**Problem requirements:** In the records below, some lines contain the word "Given". Copy each of them.
*** Opening of Provided material ***
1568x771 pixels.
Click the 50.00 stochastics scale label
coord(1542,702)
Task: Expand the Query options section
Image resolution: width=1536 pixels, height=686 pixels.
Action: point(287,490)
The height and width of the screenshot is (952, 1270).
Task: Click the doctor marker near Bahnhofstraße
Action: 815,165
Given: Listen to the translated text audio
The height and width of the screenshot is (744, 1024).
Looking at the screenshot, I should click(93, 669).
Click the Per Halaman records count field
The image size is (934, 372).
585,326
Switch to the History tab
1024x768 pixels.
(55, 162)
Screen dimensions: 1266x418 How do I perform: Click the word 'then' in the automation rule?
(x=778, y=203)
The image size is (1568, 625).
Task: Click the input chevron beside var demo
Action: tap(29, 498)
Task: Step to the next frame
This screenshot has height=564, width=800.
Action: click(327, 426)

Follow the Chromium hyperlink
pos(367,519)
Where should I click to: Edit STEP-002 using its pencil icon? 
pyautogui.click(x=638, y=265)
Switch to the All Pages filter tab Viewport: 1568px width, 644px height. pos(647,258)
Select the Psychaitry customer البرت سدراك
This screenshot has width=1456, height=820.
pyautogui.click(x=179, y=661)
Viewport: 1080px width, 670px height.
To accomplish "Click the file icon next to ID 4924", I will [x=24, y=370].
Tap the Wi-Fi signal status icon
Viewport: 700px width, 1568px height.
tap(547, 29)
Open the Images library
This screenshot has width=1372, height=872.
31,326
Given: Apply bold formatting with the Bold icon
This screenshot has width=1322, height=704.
*** Close of Provided material ***
**Result for this exercise:**
Given: Listen to the translated text audio
Given: Apply bold formatting with the Bold icon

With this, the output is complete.